2. A Reasonable Jury Could Conclude That Bay Valley Subjected Bolton to an Adverse Employment Action Under Circumstances Giving Rise to an Inference of Unlawful Discrimination
Bolton must show that Bay Valley subjected him to an adverse employment action under circumstances giving rise to an inference of unlawful discrimination. Bolton argues that Derek DeJohn and Patrick Parra, his Caucasian colleagues, received more favorable treatment from Bay Valley than he did because they are Caucasian.
a. A Reasonable Jury Could Conclude that Bolton Was Similarly Situated with Respect to His Training and Obtaining the Mechanical Maintenance Position, but not with Respect to Obtaining the Forklift Position or His Termination
To compare Bay Valley's treatment of Bolton to its treatment of other Bay Valley employees, Bolton must show that those employees were similarly situated to him but did not share his statutorily protected trait. Although a similarly situated employee need not be identical to the plaintiff, the other employee must be similar in "all relevant respects." Abdul-Latif v. Cty. of Lancaster, 990 F. Supp. 2d 517, 525 (E.D. Pa. 2014). Relevant factors include whether the employees work in the same building, whether they have similar job responsibilities, and whether they deal with the same supervisor or decision maker. Id. at 526. The question of whether employees were similarly situated is generally one of fact for the jury. Id.

◆ Dataset extract
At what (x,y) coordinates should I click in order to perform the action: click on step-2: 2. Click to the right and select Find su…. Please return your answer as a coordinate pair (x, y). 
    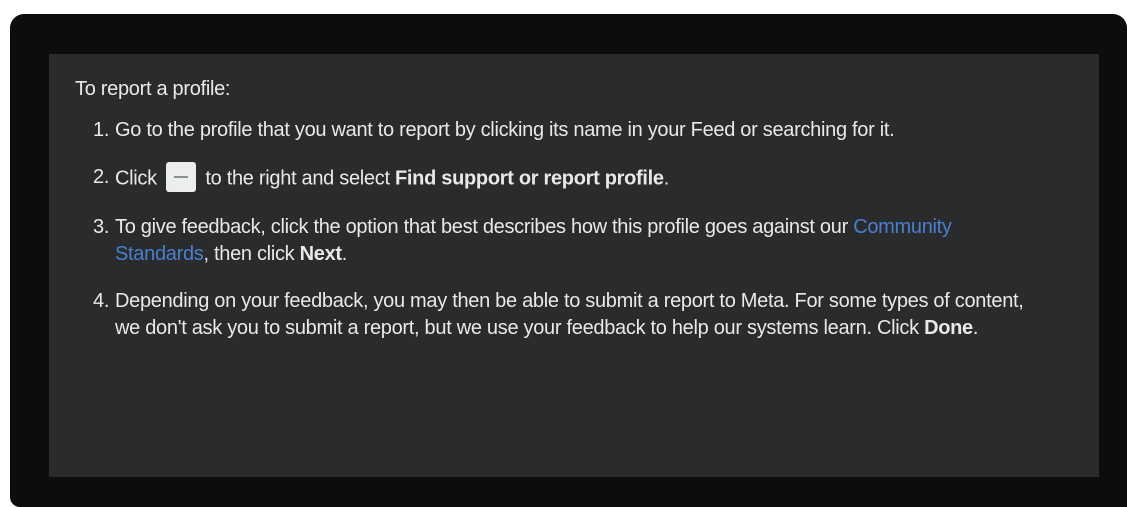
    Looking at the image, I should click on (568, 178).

◆ Explore the material
#1 In the court excerpt, which two Caucasian colleagues does Bolton say Bay Valley treated more favorably?
#2 Return the part of the court excerpt that begins at the words "2. A Reasonable" and stops after "they are Caucasian.".
#3 Supply the next part of the court excerpt on Bolton's discrimination claim against Bay Valley, picking up after its final sentence.

◆ Answers to the problems
#1 Derek DeJohn and Patrick Parra.

#2
2. A Reasonable Jury Could Conclude That Bay Valley Subjected Bolton to an Adverse Employment Action Under Circumstances Giving Rise to an Inference of Unlawful Discrimination
Bolton must show that Bay Valley subjected him to an adverse employment action under circumstances giving rise to an inference of unlawful discrimination. Bolton argues that Derek DeJohn and Patrick Parra, his Caucasian colleagues, received more favorable treatment from Bay Valley than he did because they are Caucasian.

#3
Beginning with Bolton's claim of disparate treatment connected with his training, a reasonable jury could conclude that Bolton was similarly situated to DeJohn and Parra. Both DeJohn and Parra were trained, like Bolton, in the Label and Pack Department, meaning that all three employees worked in the same building. (ECF No. 65-9 at 2.) Bolton has produced evidence to show that the alleged disparate treatment occurred during training, meaning that all three had the same "job responsibilities" at the relevant time—they were all trainees at Bay Valley. (ECF No. 64-2 ¶16.) Medfisch decided where new employees would be trained and initially work within the Label and Pack Department, meaning that Bolton, DeJohn, and Parra all answered to the same supervisor at the relevant time. (ECF No. 61 ¶ 18.) Therefore, Bolton can demonstrate that he, DeJohn, and Parra were similarly situated employees.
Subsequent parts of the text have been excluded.